- [WORK TASK]
Which lines hold the string "will"? Copy each of them from the material below.

- [STORED DATA]
= Beginning of Section =

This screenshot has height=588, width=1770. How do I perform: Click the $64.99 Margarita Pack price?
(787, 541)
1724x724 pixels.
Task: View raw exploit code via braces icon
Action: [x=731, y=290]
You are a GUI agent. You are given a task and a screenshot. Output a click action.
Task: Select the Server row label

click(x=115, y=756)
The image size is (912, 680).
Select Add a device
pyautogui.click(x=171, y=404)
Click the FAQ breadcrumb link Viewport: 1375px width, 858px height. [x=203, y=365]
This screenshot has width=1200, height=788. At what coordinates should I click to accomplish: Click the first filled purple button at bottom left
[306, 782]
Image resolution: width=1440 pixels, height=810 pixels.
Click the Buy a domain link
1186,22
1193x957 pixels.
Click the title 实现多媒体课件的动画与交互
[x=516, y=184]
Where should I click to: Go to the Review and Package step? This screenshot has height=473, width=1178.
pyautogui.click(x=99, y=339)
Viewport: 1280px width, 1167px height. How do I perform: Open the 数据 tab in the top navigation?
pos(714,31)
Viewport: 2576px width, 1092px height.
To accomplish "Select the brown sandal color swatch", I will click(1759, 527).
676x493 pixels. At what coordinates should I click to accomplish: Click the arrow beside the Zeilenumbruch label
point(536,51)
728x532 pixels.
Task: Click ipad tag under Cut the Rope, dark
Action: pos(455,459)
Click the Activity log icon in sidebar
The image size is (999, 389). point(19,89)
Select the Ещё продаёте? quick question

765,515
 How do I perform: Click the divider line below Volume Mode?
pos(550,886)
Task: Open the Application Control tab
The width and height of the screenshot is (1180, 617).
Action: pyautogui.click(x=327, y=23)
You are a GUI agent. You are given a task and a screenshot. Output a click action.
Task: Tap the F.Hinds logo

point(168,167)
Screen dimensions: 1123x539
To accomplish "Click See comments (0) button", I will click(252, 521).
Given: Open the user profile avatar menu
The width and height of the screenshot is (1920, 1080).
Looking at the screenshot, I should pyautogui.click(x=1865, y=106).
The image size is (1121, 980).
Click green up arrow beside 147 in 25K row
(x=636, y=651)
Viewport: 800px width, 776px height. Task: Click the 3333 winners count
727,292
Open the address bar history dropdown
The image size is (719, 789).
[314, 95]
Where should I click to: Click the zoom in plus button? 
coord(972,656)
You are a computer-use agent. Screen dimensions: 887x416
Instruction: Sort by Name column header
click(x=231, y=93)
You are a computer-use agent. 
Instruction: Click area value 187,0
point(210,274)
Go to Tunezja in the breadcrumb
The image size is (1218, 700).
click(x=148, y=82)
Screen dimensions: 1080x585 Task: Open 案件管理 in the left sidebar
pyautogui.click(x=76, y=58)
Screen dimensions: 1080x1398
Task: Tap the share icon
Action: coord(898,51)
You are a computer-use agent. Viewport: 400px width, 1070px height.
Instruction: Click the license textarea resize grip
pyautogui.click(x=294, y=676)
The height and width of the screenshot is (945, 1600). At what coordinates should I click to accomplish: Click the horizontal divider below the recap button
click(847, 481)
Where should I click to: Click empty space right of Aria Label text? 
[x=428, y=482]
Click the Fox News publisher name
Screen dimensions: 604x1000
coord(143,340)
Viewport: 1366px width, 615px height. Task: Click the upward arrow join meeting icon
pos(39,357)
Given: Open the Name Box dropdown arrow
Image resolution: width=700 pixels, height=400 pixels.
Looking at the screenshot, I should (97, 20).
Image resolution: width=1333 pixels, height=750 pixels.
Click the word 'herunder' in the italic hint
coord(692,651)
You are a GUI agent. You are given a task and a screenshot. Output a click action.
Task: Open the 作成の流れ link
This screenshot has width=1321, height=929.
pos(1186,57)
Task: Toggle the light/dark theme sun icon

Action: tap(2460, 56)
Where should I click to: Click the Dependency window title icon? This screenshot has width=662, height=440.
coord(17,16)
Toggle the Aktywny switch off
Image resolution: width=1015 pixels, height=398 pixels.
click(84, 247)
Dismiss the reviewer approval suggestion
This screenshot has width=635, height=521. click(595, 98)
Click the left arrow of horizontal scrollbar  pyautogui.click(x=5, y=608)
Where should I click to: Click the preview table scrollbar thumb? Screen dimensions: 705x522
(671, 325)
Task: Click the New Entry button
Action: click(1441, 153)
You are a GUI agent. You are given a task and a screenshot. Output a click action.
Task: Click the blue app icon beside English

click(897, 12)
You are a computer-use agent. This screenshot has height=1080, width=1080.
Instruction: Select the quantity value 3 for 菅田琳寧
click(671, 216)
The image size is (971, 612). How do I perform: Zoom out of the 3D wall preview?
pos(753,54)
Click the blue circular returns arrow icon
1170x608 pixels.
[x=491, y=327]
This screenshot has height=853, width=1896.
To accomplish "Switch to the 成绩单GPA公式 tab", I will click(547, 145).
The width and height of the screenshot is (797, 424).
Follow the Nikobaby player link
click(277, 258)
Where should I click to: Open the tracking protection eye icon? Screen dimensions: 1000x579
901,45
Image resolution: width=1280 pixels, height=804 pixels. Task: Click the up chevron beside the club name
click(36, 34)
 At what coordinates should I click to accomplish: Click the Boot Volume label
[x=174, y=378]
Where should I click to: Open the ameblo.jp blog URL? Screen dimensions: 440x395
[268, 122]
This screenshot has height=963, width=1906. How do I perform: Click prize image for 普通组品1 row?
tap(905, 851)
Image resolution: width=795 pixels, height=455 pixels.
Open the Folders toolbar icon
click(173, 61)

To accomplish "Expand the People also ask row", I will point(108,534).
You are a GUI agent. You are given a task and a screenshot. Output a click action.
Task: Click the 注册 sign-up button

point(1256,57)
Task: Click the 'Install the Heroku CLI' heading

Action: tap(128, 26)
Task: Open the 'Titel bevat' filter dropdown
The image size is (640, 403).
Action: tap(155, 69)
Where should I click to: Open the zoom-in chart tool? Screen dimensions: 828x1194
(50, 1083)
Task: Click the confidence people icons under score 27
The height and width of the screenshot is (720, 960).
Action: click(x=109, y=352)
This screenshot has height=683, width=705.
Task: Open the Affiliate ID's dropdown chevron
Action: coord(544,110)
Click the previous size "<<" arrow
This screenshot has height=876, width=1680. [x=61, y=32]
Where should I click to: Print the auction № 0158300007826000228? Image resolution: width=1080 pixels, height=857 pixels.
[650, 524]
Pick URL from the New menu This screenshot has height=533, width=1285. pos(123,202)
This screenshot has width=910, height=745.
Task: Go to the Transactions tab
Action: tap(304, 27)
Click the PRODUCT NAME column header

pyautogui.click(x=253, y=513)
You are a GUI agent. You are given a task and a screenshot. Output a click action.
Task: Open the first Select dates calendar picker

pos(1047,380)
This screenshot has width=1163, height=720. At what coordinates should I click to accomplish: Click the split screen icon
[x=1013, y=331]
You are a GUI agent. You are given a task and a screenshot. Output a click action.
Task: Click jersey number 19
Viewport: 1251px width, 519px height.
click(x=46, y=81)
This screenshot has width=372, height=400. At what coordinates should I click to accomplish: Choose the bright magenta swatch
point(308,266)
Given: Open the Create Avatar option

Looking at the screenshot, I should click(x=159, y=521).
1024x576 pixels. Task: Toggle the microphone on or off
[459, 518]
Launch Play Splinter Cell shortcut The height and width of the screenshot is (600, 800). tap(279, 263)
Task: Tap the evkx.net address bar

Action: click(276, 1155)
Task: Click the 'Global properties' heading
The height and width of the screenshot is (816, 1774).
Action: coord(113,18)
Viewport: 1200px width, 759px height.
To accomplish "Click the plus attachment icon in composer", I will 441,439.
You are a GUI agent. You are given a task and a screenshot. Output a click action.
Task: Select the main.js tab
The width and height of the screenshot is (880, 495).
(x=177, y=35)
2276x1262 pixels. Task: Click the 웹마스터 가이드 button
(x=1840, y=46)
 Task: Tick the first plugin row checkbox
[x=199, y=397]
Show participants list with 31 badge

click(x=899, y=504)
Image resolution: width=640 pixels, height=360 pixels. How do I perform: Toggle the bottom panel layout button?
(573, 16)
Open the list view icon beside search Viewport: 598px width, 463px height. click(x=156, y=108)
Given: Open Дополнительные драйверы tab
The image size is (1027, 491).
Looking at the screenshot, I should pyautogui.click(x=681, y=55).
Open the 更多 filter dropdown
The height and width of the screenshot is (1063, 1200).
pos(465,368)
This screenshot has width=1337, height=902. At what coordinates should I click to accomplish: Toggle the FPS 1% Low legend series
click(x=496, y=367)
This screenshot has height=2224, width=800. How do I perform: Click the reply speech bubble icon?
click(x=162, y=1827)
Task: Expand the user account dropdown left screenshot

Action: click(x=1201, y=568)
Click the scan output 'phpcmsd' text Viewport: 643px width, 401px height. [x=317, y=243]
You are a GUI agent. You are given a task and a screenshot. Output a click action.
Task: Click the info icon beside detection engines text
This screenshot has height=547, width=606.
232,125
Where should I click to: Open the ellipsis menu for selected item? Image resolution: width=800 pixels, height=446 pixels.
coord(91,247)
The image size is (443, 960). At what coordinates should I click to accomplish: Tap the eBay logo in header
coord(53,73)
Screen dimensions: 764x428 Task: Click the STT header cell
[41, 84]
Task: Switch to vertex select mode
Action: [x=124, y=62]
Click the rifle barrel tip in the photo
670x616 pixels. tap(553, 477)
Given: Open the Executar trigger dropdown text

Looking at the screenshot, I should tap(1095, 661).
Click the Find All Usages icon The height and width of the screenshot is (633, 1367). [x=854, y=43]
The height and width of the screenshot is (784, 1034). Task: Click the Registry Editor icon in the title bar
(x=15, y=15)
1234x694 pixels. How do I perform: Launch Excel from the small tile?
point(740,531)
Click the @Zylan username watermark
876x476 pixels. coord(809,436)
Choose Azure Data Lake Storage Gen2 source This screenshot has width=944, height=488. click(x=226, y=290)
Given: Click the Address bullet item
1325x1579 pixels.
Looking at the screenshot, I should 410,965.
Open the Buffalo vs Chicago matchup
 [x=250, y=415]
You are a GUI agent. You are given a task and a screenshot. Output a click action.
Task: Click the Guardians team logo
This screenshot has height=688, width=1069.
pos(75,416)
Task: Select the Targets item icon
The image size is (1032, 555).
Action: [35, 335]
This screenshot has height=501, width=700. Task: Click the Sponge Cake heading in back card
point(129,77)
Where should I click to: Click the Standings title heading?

= End of Section =

- [EXERCISE ANSWER]
To accomplish "Select the brown sandal color swatch", I will click(1759, 527).
To accomplish "Click See comments (0) button", I will click(252, 521).
To accomplish "Switch to the 成绩单GPA公式 tab", I will click(547, 145).
To accomplish "Expand the People also ask row", I will point(108,534).
To accomplish "Click the plus attachment icon in composer", I will 441,439.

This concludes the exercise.